Exercise passage >>
II. Applicable Market Segments/Industries
[0104]Outputs of the SoW model can be used in any business or market
segment that extends credit or otherwise needs to evaluate the
creditworthiness or spend capacity of a particular customer. These
businesses will be referred to herein as falling into one of three
categories: financial services companies, retail companies, and other
companies.
[0105]The business cycle in each category may be divided into three
phases: acquisition, retention, and disposal. The acquisition phase
occurs when a business is attempting to gain new customers. This
includes, for example and without limitation, targeted marketing,
determining what products or services to offer a customer, deciding
whether to lend to a particular customer and what the line size or loan
should be, and deciding whether to buy a particular loan. The retention
phase occurs after a customer is already associated with the business. In
the retention phase, the business interests shift to managing the
customer relationship through, for example, consideration of risk,
determination of credit lines, cross-sell opportunities, increasing
business from that customer, and increasing the company's assets under
management. The disposal phase is entered when a business wishes to
dissociate itself from a customer or otherwise end the customer
relationship. This can occur, for example, through settlement offers,
collections, and sale of defaulted or near-default loans.
[0106]A. Financial Services Companies
[0107]Financial services companies include, for example and without
limitation: banks and lenders, mutual fund companies, financiers of
leases and sales, life insurance companies, online brokerages, and loan
buyers.
[0108]Banks and lenders can utilize the SoW model in all phases of the
business cycle. One exemplary use is in relation to home equity loans and
the rating given to a particular bond issue in the capital market.

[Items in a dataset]

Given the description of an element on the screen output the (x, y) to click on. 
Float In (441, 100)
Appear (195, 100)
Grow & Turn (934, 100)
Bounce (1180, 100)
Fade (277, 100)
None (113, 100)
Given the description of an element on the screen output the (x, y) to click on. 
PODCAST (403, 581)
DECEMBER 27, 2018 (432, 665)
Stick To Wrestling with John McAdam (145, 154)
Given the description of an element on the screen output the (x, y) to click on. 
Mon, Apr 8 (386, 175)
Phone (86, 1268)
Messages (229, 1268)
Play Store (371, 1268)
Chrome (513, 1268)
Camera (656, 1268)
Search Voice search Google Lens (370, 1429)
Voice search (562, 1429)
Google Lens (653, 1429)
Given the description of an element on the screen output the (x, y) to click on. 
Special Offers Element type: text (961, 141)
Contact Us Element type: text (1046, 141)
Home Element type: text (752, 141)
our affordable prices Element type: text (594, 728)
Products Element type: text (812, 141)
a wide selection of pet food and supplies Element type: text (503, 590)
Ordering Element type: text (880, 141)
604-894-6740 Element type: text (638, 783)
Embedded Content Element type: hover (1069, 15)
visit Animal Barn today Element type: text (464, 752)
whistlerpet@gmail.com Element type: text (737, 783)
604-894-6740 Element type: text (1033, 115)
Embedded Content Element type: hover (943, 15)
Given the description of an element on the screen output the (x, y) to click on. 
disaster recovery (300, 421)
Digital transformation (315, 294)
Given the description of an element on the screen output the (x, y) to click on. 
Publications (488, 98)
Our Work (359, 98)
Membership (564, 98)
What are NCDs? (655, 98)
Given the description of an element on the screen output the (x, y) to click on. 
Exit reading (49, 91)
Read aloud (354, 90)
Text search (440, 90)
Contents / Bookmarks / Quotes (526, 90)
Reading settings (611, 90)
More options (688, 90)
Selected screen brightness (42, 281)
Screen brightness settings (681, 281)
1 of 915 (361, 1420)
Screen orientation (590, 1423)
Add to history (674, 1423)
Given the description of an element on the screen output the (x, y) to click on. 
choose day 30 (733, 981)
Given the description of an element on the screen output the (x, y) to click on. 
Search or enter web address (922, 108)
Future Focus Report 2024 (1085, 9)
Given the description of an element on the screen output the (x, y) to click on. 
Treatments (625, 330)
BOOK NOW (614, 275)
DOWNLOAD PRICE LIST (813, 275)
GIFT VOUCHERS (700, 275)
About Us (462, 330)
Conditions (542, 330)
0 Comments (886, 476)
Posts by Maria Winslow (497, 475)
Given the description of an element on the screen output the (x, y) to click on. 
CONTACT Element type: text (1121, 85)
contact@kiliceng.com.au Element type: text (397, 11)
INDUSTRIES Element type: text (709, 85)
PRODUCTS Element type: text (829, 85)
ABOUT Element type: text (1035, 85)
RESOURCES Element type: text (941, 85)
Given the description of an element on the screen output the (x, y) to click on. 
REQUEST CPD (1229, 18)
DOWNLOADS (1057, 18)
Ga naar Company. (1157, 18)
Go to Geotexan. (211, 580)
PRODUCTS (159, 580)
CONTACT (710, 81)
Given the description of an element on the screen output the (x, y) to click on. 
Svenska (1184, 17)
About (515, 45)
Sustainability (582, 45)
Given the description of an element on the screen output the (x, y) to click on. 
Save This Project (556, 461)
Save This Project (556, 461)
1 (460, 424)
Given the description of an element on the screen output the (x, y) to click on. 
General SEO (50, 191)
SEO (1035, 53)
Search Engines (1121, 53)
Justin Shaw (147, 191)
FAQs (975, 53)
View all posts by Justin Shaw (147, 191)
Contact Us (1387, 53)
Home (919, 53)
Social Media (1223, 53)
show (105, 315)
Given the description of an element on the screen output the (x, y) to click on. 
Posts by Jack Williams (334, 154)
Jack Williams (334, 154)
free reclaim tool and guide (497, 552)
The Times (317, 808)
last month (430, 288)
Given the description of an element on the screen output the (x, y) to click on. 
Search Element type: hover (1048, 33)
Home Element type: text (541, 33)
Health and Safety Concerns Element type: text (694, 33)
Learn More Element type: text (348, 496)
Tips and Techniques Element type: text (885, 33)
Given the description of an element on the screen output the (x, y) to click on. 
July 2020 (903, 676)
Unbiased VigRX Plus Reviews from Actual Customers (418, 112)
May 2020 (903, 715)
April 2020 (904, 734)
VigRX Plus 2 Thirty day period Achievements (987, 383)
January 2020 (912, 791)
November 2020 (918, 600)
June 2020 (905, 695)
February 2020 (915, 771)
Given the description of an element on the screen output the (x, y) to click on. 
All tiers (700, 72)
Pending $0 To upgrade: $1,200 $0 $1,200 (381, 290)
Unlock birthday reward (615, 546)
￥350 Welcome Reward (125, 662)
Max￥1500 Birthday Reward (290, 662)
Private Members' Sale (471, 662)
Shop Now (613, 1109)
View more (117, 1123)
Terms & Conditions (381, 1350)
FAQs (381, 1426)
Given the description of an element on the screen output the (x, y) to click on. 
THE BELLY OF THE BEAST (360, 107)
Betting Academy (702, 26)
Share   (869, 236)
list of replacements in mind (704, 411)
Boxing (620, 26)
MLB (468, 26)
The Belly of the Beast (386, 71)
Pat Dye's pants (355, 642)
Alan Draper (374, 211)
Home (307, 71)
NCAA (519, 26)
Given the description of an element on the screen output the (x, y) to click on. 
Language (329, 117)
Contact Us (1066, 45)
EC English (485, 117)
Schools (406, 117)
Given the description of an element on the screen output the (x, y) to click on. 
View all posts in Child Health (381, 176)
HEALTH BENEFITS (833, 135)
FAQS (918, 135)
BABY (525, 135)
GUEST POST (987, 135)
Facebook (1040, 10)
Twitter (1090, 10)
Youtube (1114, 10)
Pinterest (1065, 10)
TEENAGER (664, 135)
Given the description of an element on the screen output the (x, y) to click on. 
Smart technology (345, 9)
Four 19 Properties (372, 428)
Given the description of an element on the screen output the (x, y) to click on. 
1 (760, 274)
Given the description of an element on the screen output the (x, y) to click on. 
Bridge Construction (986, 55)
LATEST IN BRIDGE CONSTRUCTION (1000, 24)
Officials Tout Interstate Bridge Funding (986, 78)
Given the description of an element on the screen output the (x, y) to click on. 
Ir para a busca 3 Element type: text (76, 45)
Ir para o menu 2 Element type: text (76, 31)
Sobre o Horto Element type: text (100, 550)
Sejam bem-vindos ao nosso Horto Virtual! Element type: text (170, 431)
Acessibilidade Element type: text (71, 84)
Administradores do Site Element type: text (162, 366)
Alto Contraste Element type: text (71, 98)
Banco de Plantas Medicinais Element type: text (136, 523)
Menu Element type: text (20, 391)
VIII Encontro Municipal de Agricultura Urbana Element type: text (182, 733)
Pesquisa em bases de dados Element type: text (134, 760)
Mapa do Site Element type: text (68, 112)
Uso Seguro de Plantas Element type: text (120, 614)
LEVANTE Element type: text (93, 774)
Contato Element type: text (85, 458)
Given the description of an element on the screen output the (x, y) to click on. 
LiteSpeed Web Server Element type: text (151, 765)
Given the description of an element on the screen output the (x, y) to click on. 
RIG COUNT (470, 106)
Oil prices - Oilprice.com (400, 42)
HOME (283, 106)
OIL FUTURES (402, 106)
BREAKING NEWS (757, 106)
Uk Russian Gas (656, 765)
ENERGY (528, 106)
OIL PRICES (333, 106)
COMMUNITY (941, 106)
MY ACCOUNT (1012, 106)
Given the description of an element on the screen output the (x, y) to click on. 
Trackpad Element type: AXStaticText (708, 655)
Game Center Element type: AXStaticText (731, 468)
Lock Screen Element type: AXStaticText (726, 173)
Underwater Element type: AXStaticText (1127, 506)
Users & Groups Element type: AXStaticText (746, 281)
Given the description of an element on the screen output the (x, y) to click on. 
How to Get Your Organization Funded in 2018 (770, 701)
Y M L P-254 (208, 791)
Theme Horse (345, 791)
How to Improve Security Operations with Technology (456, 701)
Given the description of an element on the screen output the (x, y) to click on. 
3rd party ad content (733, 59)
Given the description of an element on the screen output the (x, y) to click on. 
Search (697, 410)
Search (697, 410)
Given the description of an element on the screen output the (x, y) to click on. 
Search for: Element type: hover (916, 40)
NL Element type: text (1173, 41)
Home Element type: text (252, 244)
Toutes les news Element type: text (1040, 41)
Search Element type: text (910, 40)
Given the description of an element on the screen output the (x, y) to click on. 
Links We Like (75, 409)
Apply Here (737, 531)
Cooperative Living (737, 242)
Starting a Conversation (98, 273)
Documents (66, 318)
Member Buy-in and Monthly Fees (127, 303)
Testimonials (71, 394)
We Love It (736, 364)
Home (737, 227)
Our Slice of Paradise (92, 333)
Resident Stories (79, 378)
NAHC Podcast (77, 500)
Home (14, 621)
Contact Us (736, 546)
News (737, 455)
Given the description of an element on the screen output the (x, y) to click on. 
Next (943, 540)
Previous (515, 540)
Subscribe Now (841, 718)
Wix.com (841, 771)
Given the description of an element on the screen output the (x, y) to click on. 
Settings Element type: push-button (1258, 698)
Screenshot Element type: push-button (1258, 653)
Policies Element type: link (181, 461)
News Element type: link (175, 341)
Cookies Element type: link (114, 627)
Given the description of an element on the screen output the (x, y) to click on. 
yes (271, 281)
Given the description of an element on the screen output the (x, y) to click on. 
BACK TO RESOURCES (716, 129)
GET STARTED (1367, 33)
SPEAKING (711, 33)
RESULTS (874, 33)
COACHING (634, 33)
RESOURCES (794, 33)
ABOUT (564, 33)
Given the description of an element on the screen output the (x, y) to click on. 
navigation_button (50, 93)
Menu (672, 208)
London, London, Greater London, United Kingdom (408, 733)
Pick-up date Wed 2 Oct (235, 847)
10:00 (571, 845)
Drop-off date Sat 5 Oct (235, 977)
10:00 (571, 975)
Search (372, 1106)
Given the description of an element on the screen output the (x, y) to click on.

Your instructions >> Update the market segments passage from "[0106]A. Financial Services" to "the capital market.", inclusive, by rewriting it with "online brokerages" changed to "securities brokerages".

The answer >>
[0106]A. Financial Services Companies
[0107]Financial services companies include, for example and without
limitation: banks and lenders, mutual fund companies, financiers of
leases and sales, life insurance companies, securities brokerages, and loan
buyers.
[0108]Banks and lenders can utilize the SoW model in all phases of the
business cycle. One exemplary use is in relation to home equity loans and
the rating given to a particular bond issue in the capital market.